Extrait de page:
****************************************
Anderson radicalise ce trouble de l’énonciation dans sa collection – sans titre – de courts métrages adaptés de Roald Dahl. Changements de décors à vue, présence d’accessoiristes qui apparaissent furtivement quand l’histoire le demande, et surtout pas de rupture entre les personnages et les comédiens. Ceux-ci s’adressent à la caméra régulièrement et sont mis en scène en tant qu’interprètes. Ils vont ainsi jusqu’à ponctuer leurs interventions de « dis-je » tous droits tirés du texte littéraire. A la fois fictionnés et fictionneurs, les personnages sont interprétés par une troupe de comédien·ne·s que l’on retrouve dans les quatre histoires. Tout ceci est faux, la fiction s’annonce comme telle. C’est en tant que telle qu’elle demande à être regardée.
Qui s’occupe de « voir » ?
Dans Le Preneur de rat, l’inquiétant dératiseur interprété par Ralph Fiennes fait semblant de tenir un rat et un furet dans ses mains. Alors que le narrateur décrète verbalement leur présence, le spectateur imagine . Même dispositif, dans le Le Cygne, lorsque le cadavre de l’oiseau est suggéré par des mains vides. En plus de se révéler une bien meilleure alternative à la maltraitance animale que les animaux en images de synthèse qui ont envahis les films hollywoodiens, ce jeu de mime pudique cristallise l’essence andersonienne. Ce à quoi travaille réellement sa prétendue abstraction froide : la puissance enfantine.
Tout est un jeu, on fait semblant de tout. Ce qui n’est pas un refus du réel, comme beaucoup le lui reprochent, mais au contraire une vision du réel. Le réel andersonnien donc, qu’il perçoit comme une superposition de couches de fiction. Parfois étouffantes, parfois contradictoires ou imbriquées, que l’on pourrait appeler structures. Le reproche qui lui est fait de donner dans la débauche de moyens techniques et dans la virtuosité est un contresens : ses enchaînements de décors assurent l’épure du récit.
****************************************
Travail demandé:
[1] D'après l'extrait sur le cinéma d'Anderson, quel comédien incarne le dératiseur dans Le Preneur de rat ?
[2] Prolongez l'extrait sur le cinéma d'Anderson en reprenant après sa dernière phrase.
Les items qui suivent n'ont aucun lien avec l'extrait sur le cinéma d'Anderson.
****************************************
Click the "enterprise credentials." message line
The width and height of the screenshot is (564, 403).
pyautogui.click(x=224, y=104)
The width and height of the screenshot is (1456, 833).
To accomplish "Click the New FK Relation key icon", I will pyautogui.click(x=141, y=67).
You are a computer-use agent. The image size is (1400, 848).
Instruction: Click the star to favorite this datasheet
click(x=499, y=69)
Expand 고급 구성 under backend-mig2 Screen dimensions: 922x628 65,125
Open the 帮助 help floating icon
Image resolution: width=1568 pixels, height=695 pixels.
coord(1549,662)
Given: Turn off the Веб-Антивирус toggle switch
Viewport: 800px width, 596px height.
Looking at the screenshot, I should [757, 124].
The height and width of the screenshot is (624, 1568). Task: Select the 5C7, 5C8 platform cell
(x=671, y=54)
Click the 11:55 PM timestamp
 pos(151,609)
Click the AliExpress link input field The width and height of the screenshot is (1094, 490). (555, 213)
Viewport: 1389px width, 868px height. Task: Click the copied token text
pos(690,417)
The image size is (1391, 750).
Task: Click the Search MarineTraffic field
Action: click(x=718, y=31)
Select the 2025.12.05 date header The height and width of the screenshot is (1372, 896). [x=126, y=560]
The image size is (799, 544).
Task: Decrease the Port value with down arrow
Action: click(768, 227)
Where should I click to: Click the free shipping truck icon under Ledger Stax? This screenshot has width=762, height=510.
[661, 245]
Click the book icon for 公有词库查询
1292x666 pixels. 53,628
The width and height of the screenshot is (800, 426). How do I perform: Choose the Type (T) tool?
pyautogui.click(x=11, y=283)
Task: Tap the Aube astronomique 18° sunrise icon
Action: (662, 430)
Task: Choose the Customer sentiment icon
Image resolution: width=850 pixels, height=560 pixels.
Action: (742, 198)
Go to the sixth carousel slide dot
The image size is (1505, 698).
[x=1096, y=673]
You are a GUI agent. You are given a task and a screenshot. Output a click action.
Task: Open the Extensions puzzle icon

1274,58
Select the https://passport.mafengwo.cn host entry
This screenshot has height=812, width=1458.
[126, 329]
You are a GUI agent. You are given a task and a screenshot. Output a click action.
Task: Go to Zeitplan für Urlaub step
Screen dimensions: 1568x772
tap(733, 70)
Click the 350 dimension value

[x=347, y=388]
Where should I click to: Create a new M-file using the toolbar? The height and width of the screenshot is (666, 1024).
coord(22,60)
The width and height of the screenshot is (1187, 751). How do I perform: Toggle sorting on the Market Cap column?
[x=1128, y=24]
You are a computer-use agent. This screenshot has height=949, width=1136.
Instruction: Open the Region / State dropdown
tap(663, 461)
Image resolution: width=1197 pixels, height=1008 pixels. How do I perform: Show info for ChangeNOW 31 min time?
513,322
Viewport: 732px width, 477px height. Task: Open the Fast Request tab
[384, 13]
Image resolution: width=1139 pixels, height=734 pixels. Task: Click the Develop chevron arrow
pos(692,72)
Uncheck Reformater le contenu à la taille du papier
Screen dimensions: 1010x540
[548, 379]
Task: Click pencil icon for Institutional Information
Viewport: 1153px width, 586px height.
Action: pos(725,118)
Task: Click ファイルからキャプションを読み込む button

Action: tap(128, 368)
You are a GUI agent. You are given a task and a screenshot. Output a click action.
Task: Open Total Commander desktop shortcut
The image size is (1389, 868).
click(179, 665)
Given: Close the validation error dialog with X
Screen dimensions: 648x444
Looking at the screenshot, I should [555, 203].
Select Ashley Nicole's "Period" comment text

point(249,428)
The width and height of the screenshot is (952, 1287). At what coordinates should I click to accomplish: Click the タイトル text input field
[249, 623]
****************************************
Exercices corrigés:
[1] Ralph Fiennes interprète l'inquiétant dératiseur.

[2]
Cette épure narrative culmine dans Le Cygne, partagé entre une poignée de décors diffractés. L’arbre, le couloir d’herbes hautes, le lac, la voie ferrée. Autant d’éléments qu’il n’est pas besoin de reconstituer de manière réaliste pour que le spectateur les voie. Le train qui approche, ainsi, est suggéré par un dessin sur un post-it. Comme une histoire racontée par un enfant ou les illustrations d’un conte, les images sont lacunaires, évocatrices. Ce ne sont pas les yeux qui s’occupent de « voir ». C’est ce que dit Ben Kingsley dans La merveilleuse histoire d’Henry Sugar ( « It’s not the eyes that do the seeing »).
Rat Fiennes
De ce point de vue là, le dératiseur s’avère être un autoportrait décati du cinéaste. Déjà parce que Ralph Fiennes, ainsi grimé, lui ressemble physiquement. Mais surtout pour sa posture fuyante. Incapable de véritablement dératiser la meule de foin, l’homme fanfaronne et se lance dans un combat contre un rat. Il sort l’animal d’une boîte d’accessoiriste, sous la forme d’une poupée telle qu’on pourrait en voir dans un film d’animation de Wes Anderson. Un animal auquel il se confond physiquement, devenant rat lui-même.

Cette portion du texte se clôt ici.